A présent, il faut penser à un nouveau Pape, et ce dernier est élu, et non nommé. Cela signifie donc qu’il y a des élections et, comme tout le reste, ces dernières restent très protocolaires. C’est le conclave, l’Assemblée des cardinaux réunis pour élire un nouveau pape. Conclave signifie « avec clé » : en d’autres termes, personne ne ressort tant que le nouveau pape n’est pas connu. On rassemble les cardinaux électeurs qui sont les hauts dignitaires de l’Eglise. Ces derniers ne doivent pas avoir plus de 80 ans. 135 cardinaux électeurs (âgés de moins de 80 ans) désigneront dans quelques jours le successeur de François. (Il y a 252 cardinaux dans le monde (au 19 février 2025)). Normalement, on fait voter 120 cardinaux, mais le pape François a nommé 21 nouveaux cardinaux en décembre 2024. Alors, comment se passent ces élections ?

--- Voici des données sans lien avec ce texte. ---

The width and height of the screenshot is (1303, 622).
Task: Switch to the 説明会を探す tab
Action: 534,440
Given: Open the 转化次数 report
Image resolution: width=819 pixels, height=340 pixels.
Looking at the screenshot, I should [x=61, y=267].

Les cardinaux se réunissent dans la chapelle Sixtine pour commencer l’élection, après une messe dans la basilique Saint Pierre. C’est assez intéressant car il s’agit réellement d’une étape très secrète et codifiée, avec le fameux ordre « extra omnes » qui signifie « tout le monde dehors ». On ne peut réaliser l’élection si une personne étrangère au protocole est présente.

 La constitution apostolique Universi Doniminici gregis vient régir l’élection du nouveau pontife. C’est une cérémonie sacrée, où il est dit que chaque vote de chaque cardinal serait guidé par l’Esprit saint. En d’autres termes, rien n’est choisi au hasard, ce qui donne un côté divin, en démontre le cantique Veni Creator qui vient appeler l’Esprit saint lors du début de la procession des cardinaux. Malgré tout, cela reste assez politique, puisqu’entre les votes, les cardinaux abordent entre eux les qualités des candidats.

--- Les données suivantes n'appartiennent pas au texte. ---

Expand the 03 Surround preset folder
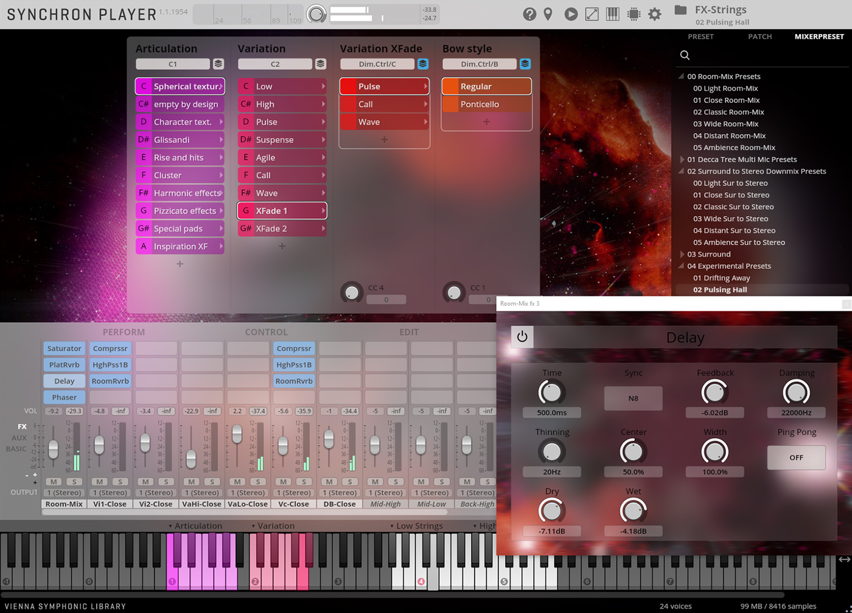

Le premier jour, soit après la messe, un seul vote est réalisé, mais on monte vite à deux le matin et deux  l’après midi, dès le lendemain. Le vote, encore une fois, est très protocolaire. chaque cardinal électeur inscrit le nom du candidat qu'il souhaite favoriser sur un bulletin de vote, en étant prié d’utiliser une écriture différente de la sienne. Le nom inscrit suit la mention « Eligio in Summum Pontificem », qui signifie en latin « J'élis le Souverain Pontife ».

Admettons qu’aucun pape ne ressorte de ces votes du premier et du deuxième jour, l’élection est mise en pause pour le jour numéro trois, laissant les cardinaux dans la prière et la contemplation. Dès le lendemain, le rite reprend.

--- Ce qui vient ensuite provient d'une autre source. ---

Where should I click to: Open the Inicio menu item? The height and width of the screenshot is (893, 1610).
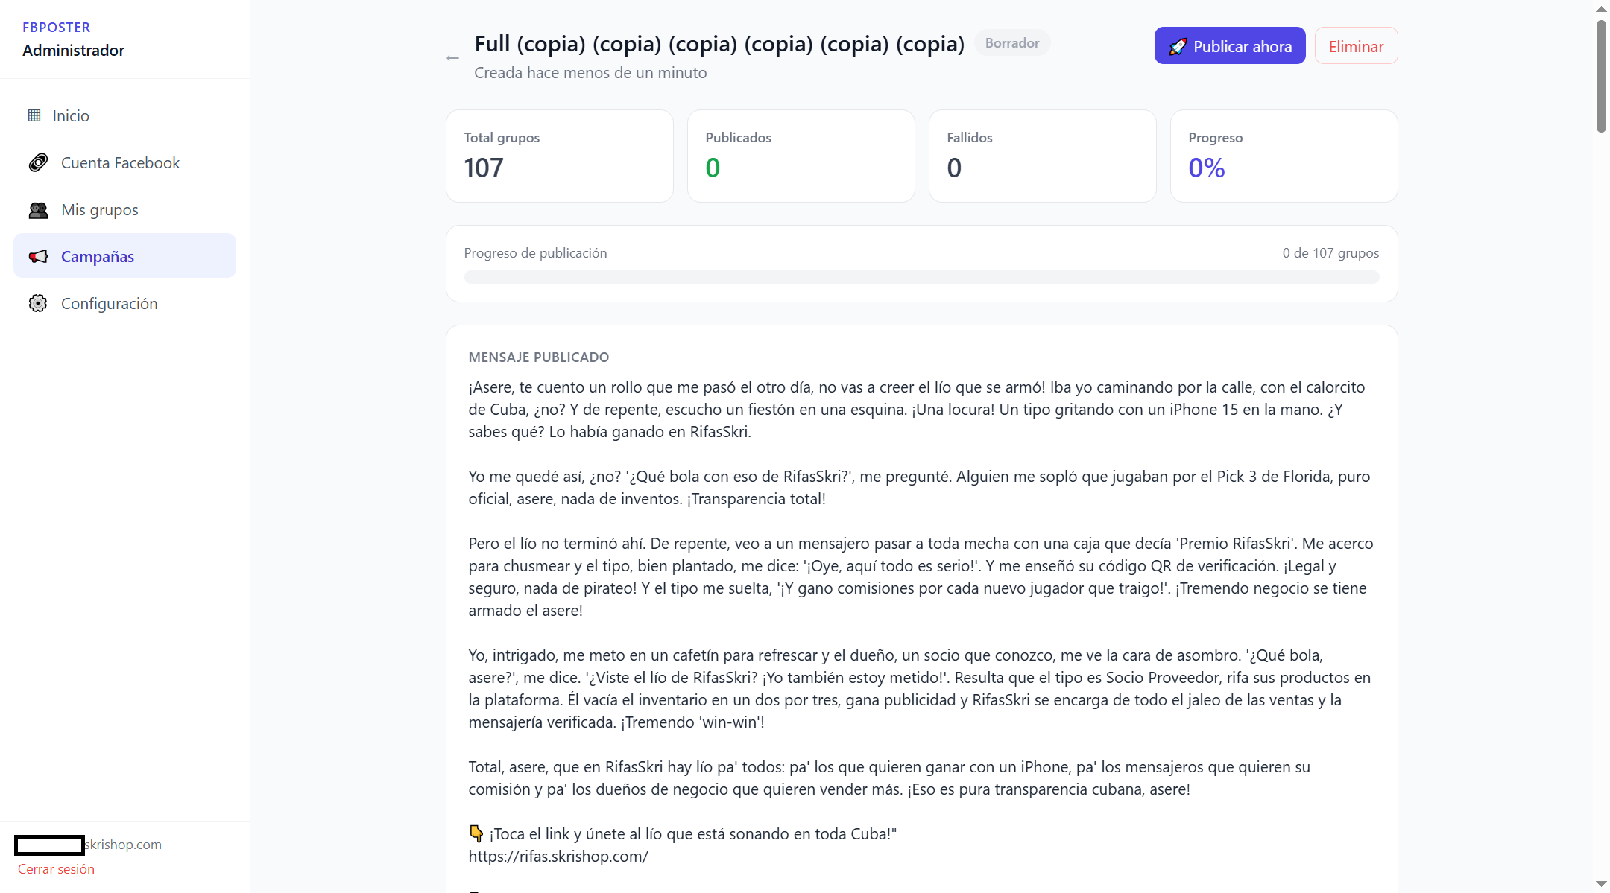point(124,115)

Cela peut durer relativement longtemps, et pour cause : le nouveau pape doit rassembler les deux-tiers des voix ! Mais alors, comment sait-on qu’un nouveau pape est élu, si personne ne peut rentrer ? Eh bien, il suffit d’observer la fumée : La chapelle Sixtine libère deux fois par jour une fumée dont la couleur est influencée par la teinte donnée aux bulletins brulés : si elle est noire, aucun pape n’a encore été élu. Si elle est blanche, Habemus papam ! autrement dit, nous avons le pape.

Par la suite, le nouveau pape prend un nom et met ses habits de fonction. Les cardinaux lui promettent obéissance.

Il vient s’exprimer auprès de la foule devant la basilique saint pierre, en entonnant la bénédiction traditionnelle Urbi et Orbi – en latin : « À la ville et au monde ».